Kristin Mallon: I love John 10, 10, which is, I came that you would have life more abundantly. That's probably one of my favorite verses. I know it's like a super popular verse, but I do really love the Psalms. And I just think they're so beautiful, and I've memorized many psalms, and the way that I did it is, I don't know if you've heard about this group called Poor Bishop Hooper,
Amy Connell: No.
Kristin Mallon: about them?
Yeah, so Poor Bishop Hooper turned every single psalm into a song, like an actual song, and it's called the Psalm Project, and it makes it really easy to learn. Psalms. And so some of the psalms that I really like is Psalm 16, Psalm 119, Psalm 118, and Psalm 66. And so they're songs that they've turned into, like are really cool, beautiful songs that make it really easy to learn.
So
Amy Connell: to check that out.
Kristin Mallon: Yes, I would really encourage anyone to check it out. And know, some of the, some of the Psalms that they've made into songs, like Psalm two or Psalm nine are kind of you know, more about, I think not as like catchy and some of those other Psalms, like they just really, really are beautiful. And so sometimes when I'm like, in life, like the lyrics will just pop into my mind.
And I think that's how the Psalms were kind of meant to be experienced. And so it's cool to, you know, hear what they've done.

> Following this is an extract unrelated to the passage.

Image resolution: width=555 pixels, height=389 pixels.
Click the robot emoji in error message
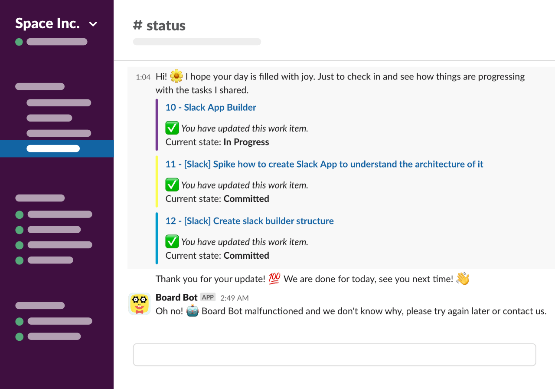click(x=192, y=311)
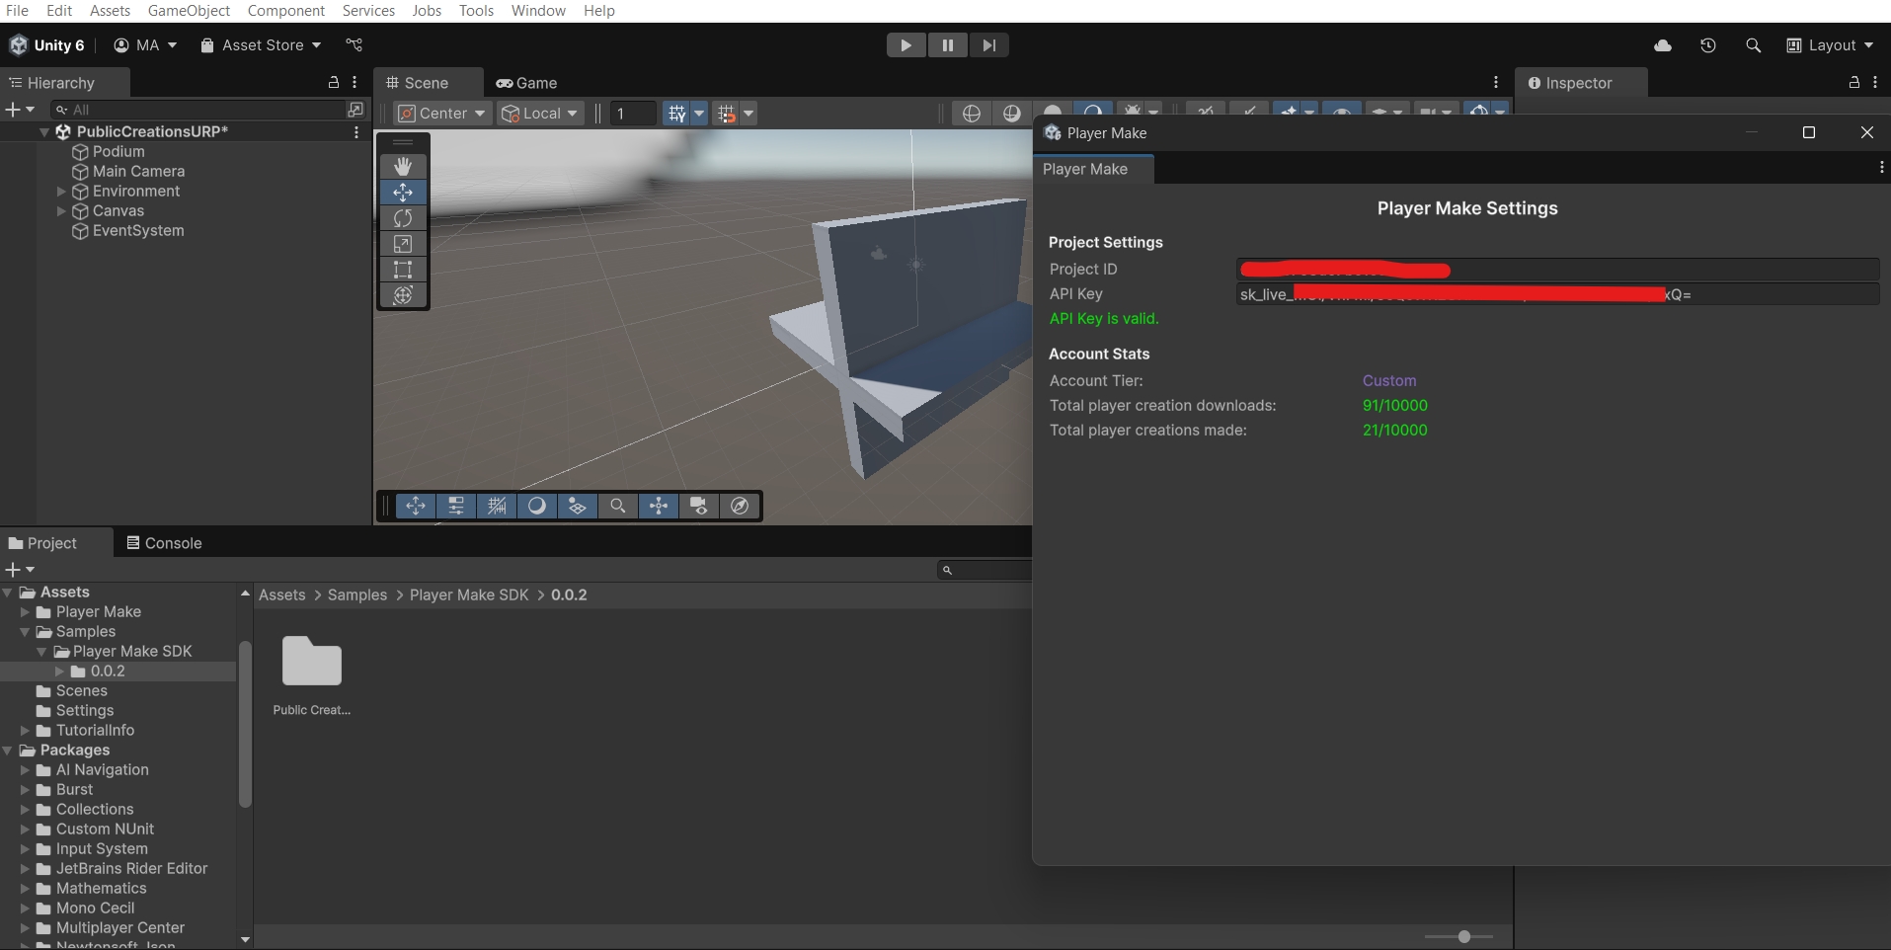
Task: Click the API Key input field
Action: click(1556, 294)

Amy Connell: Totally. Oh, that's super cool. Yeah. And of course I would expect that not all of them are going to be catchy. I mean, some of them are, you know, you have your songs of lament, right? Like that's, that can be hard. That can be hard for that. Ooh, I'll have to check that out. Thank you for. Thank you for sharing that.
Okay. Femgevity sounds awesome. And it sounds like it is a wonderful resource for people to go to if they're confused and they're overwhelmed and they need some personalized. Attention. So tell people where they can connect with you and with femgevity.
Kristin Mallon: Yeah. So we have our website, which is femgevityhealth. com. And we have all of our handles on social media at femgevity, which include TikTok, Instagram Twitter, Facebook. We also have an Instagram live that we do most Monday nights at 9 p. m. Eastern, and we answer questions. And we're really here because even though menopause is technically the kryptonite or can be the kryptonite of menopause, we really believe that menopause can actually be the opportunity or the catapult into longevity can be an upgrade. And so we're here to kind of help guide you through with medical professionals to like understand and go through all of the TMI that I think is going on that we're exposed to on a, on a daily basis.
Amy Connell: What a positive and encouraging way to think about this time. I love that.
Kristin Mallon: Thanks.
Amy Connell: Okay. I'm going to let you have the final word. What is the one simple thing that you would like us to remember big or small?
Kristin Mallon: So I always say that we should follow our highest excitement to the best of our ability and it usually doesn't end up letting us down.
Amy Connell: That's great. Okay. That is all for today. Go out there and have a graced day.